腳下一動,朱兆平便躲開了玉潤,轉過身沒理會,拔腳就往外走。可玉潤自知惹怒了何婉儀,又見男主子對她不假顏色,心一橫,便撲上去抱住了朱兆平。
“爺啊,你可不能不管奴婢呀!”玉潤哭得梨花帶雨,将朱兆平的腰身死死抱住。
朱兆平氣急敗壞,下手拉扯了幾下,豈料那玉潤竟是直接坐在了地上,抱住了朱兆平的雙腿。正是兩人糾纏之際,何婉儀帶着金枝幾個,從門外走了進來。
眼前這情形,何婉儀并不陌生,上輩子她可是時不時的便要瞧見一回的。
“呦,這是怎麽了?”何婉儀眼睜睜看着玉潤正死死抱住了朱兆平,眼皮子一跳,拔腳進了內室。她是活了兩輩子的人了,可千萬要忍耐些才是。
朱兆平只覺地上這丫頭跟塊狗皮膏藥一樣,用力甩也甩不掉,想要動手,可他到底是個男人,動手打女人也不成體統。
|“你們過來,把她給我拉開。”最後,朱兆平忍無可忍,沖着金枝幾個喝道。
金枝自然是早就看不過眼的,一聽便沖了上去,玉葉卻是看了一眼何婉儀,見主子微微點了頭,才跟着走了過去。後頭的瓊脂和玉露,見着玉葉過去了,這才跟了過去。
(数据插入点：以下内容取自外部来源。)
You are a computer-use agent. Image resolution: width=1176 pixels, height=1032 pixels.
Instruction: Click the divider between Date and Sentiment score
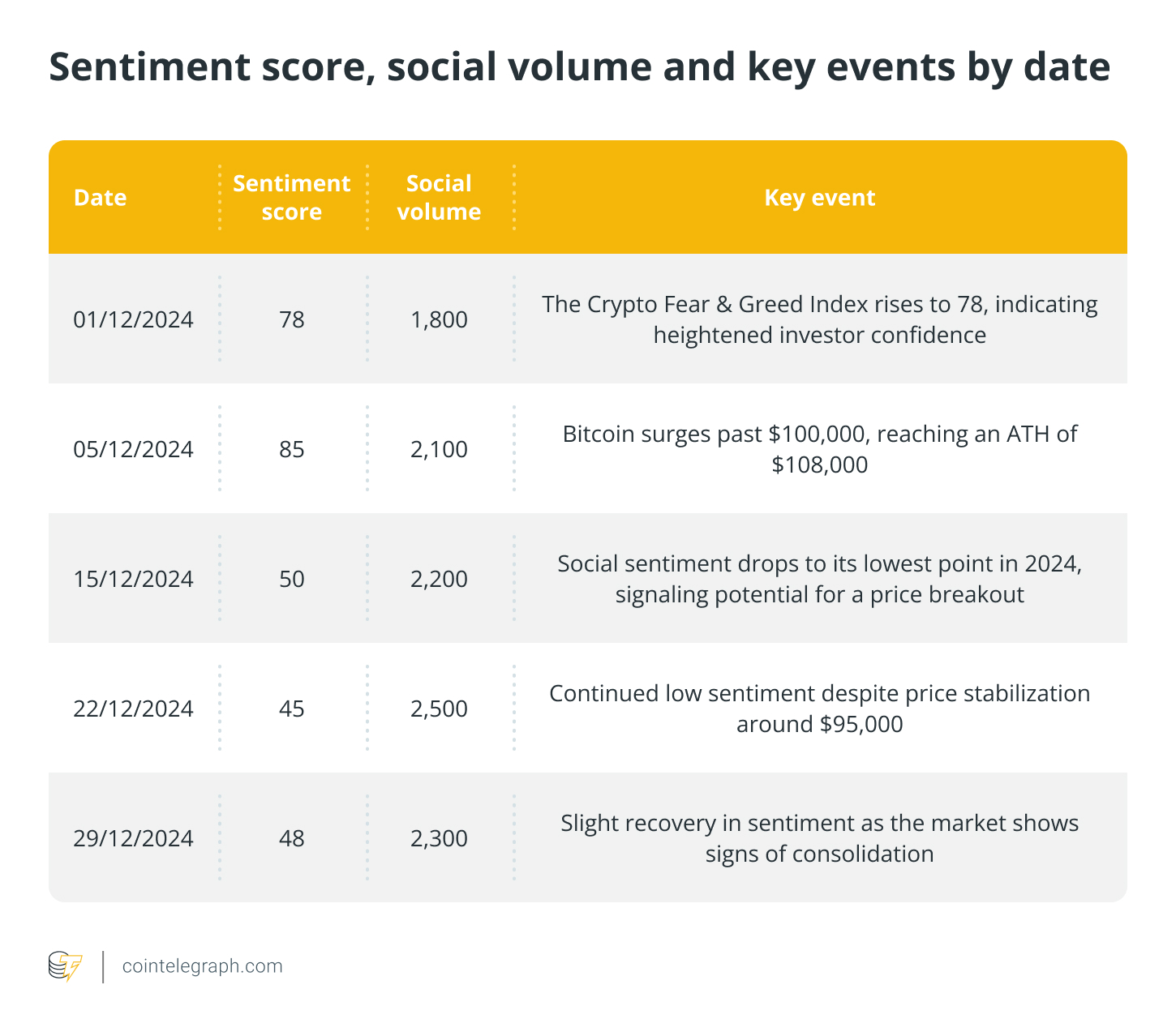click(x=219, y=197)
屋裏頭頓時人仰馬翻,玉葉不待玉潤發出凄厲悲鳴之聲,便拿了帕子堵住了她的嘴,金枝瓊脂幾個,愈發使出了力氣,将玉潤的牢牢扒在朱兆平身上的手給拽了下來。
朱兆平一時得了自由,快步向何婉儀坐着的榻邊兒走去,一面扯平了被玉潤弄得皺巴巴的衣衫,一面皺眉道:“這丫頭實在不能留了,之前我忍着,只想着給你留臉面,偏你遲遲不收拾了她,如今可好,蹬鼻子上臉,愈發沒規矩了。”
何婉儀笑着給朱兆平倒了杯茶,笑道:“這玉潤的老子娘原是何府的老人了,一向穩妥可靠,我也沒想到,這丫頭竟是這麽個性子。四爺別惱,這就打發了她回何家去,好歹瞧着她老子娘的臉面,就給了我娘去發落吧!”
朱兆平點點頭,端了茶碗喝了一口:“就由着你去操持,只是這個人,我可是不想再瞧見了。”
何婉儀擺擺手,金枝幾個便大力按着玉潤,給拉了出去。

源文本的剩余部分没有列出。